====== RECORDS SUPPLIED
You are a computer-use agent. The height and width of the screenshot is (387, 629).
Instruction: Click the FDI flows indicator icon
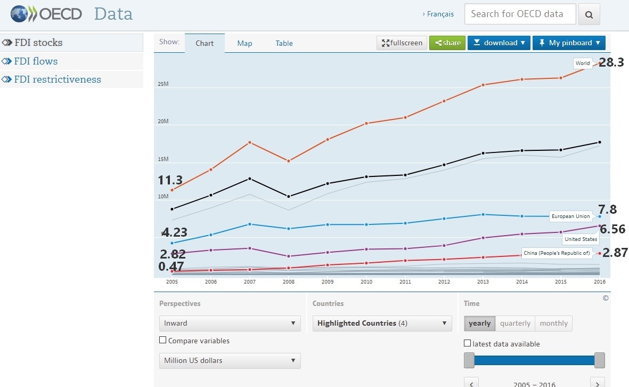click(x=7, y=61)
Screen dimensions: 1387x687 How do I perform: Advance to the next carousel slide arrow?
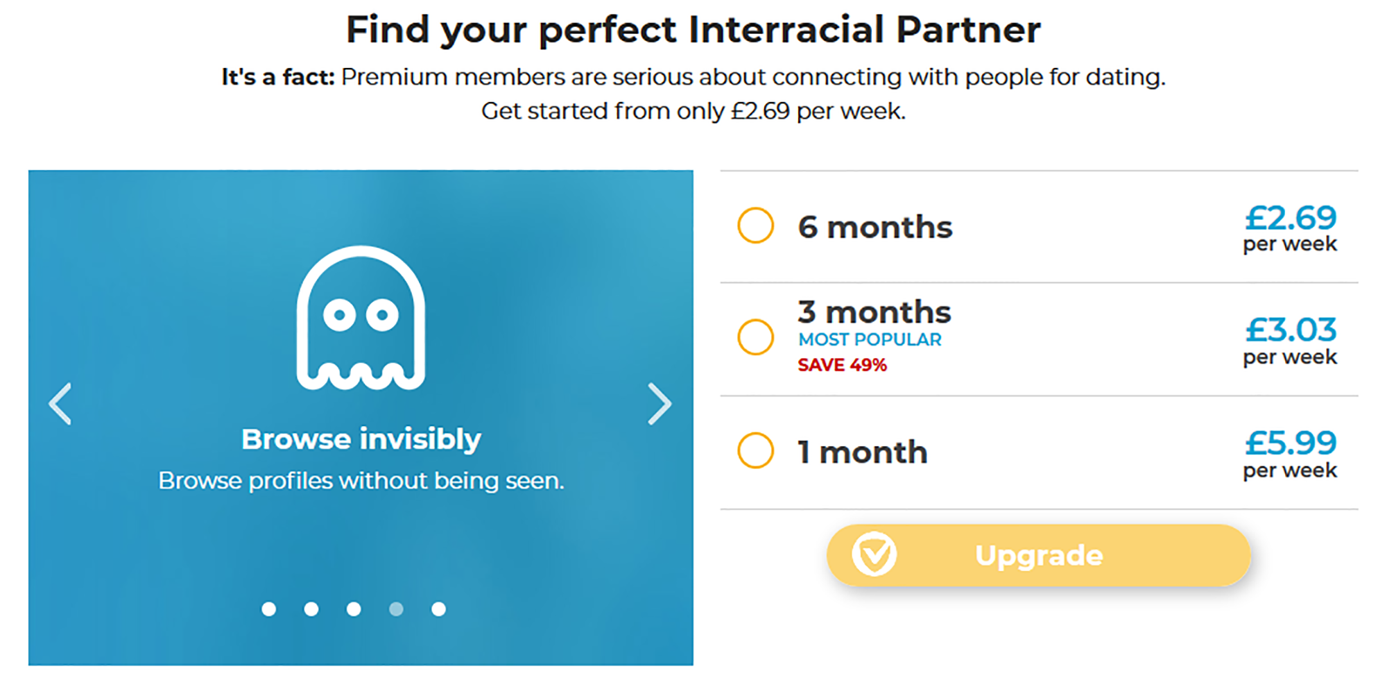(x=660, y=403)
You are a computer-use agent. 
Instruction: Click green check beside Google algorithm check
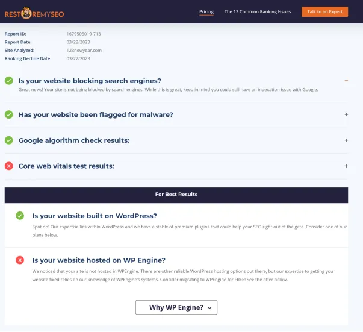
============
• _PROBLEM REQUIREMENTS_: Scan the records above for the word "computer" and return every line where it occurs.

• _EXERCISE ANSWER_:
You are a computer-use agent. The height and width of the screenshot is (387, 629).
You are a computer-use agent. 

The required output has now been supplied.